Słuchaliście kiedyś nagrań Józefa Hofmanna?

Urodzony w Krakowie w 1876 roku był jednym z największych pianistów początku XX stulecia. Dziś bardziej jest znany z tego, że opatentował na przykład wycieraczki samochodowe, spinacz biurowy czy grzałkę do wody – był wynalazcą! Jednak ważniejsze jest to, że będąc nastolatkiem, dokonał pierwszego w dziejach nagrania muzycznego, i to dla samego Edisona. Hofmann to dla nas dzisiaj zamierzchła epoka pianistyki z ducha romantycznej, zupełnie innej niż ta, do której przywykliśmy.

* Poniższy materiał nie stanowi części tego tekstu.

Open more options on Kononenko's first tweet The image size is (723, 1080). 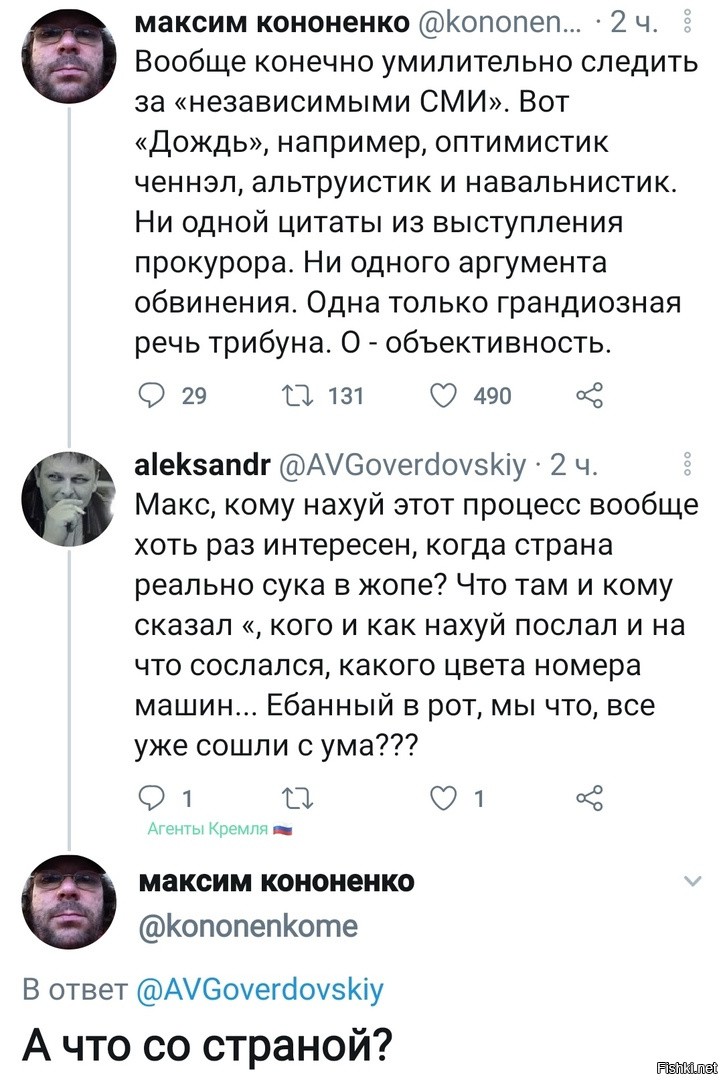(x=687, y=25)
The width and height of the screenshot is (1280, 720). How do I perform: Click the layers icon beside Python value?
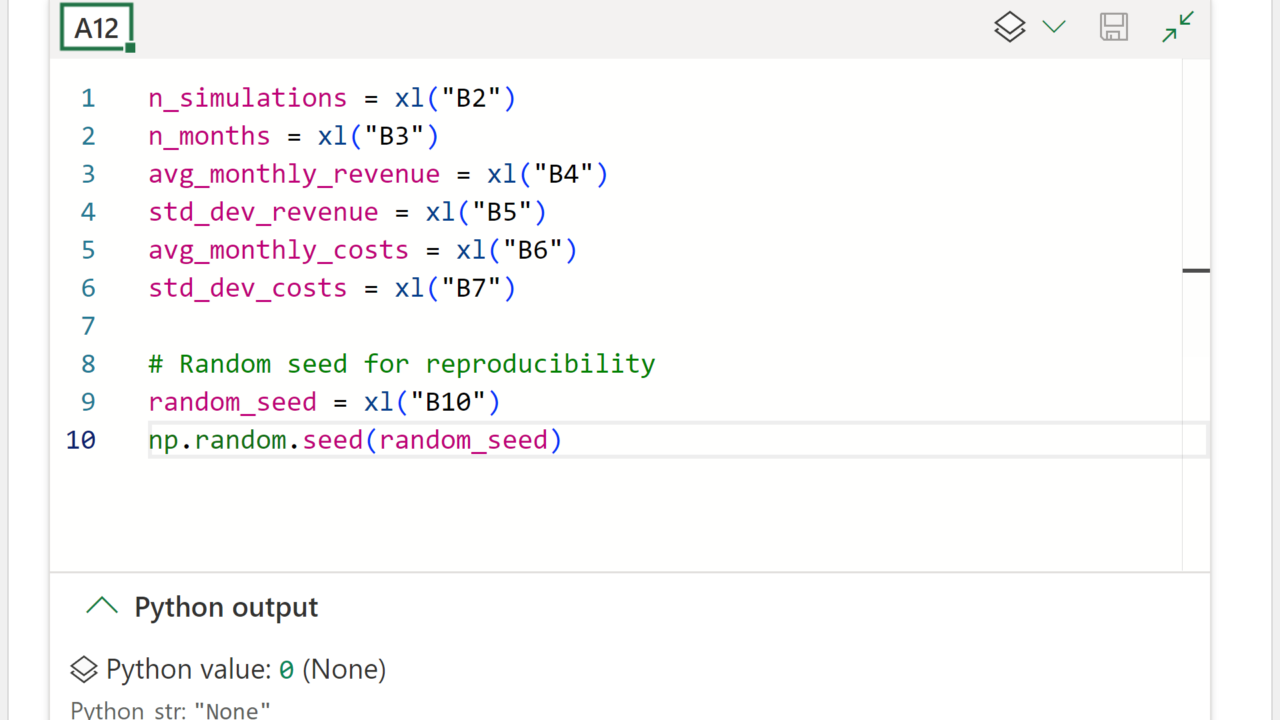point(84,669)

Gdyby na którymś z ostatnich Konkursów Chopinowskich pojawił się Hofmann ze swoim szalonym rubato, ozdobnikami dorzucanymi jak chciał, wręcz frywolnymi tempami, nie przeszedłby nawet eliminacji. To dopiero ciekawe, że dawna pianistyka wcale nie była zakuta w szczelny gorset – mam wrażenie, że w latach 20. i 30. panowała dużo większa wolność niż dzisiaj, a zwycięstwo Seong-Jin Cho w ostatnim Konkursie jest tego najlepszym dowodem. Podkreślam – to moja opinia. Są krytycy, którzy uważają, że to geniusz.

Józef Hofmann (1876-1957)

Hofmann potrafił rozpalić na klawiaturze ogień, który z łatwością strawiłby każdą filharmonię i salę koncertową, w której grał. Na YouTube jest nagranie słynnego Preludium cis-moll Rachmaninowa w jego wykonaniu. Posłuchajcie, co tam się dzieje – metronom leży w koszu, akcenty poprzesuwane, Hofmann rozpędza się jak odrzutowiec na pasie startowym, aby zadziwić swoją szatańską wirtuozerią, ale równocześnie pięknie śpiewa, rewelacyjnie operuje planami lewej i prawej ręki, jest w jego grze pazur, agresja, ogień, potęga uczuć. Tak się kiedyś grało.

I nie sądziłem, że usłyszę to w 2019 roku. Na klawesynie.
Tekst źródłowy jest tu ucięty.